- _THE TASK_
Extract the records from the line that contains "Given: Click the Safari sidebar toggle icon" through the line that contains "Looking at the screenshot, I should 100,26.", inclusive, and reproduce them without any changes.

- _EXERCISE MATERIALS_

☆ ☆ ☆ ☆ ☆ ☆ ☆

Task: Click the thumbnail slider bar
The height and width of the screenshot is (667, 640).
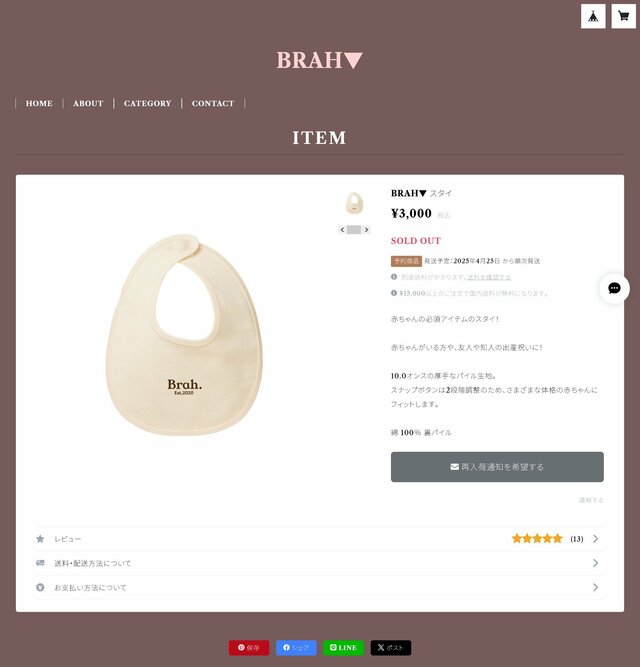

☆ ☆ ☆ ☆ ☆ ☆ ☆

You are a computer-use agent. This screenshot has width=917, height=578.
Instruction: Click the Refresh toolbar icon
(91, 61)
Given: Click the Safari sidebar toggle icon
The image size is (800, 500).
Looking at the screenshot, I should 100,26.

☆ ☆ ☆ ☆ ☆ ☆ ☆

- _EXERCISE RESULT_
Given: Click the Safari sidebar toggle icon
The image size is (800, 500).
Looking at the screenshot, I should 100,26.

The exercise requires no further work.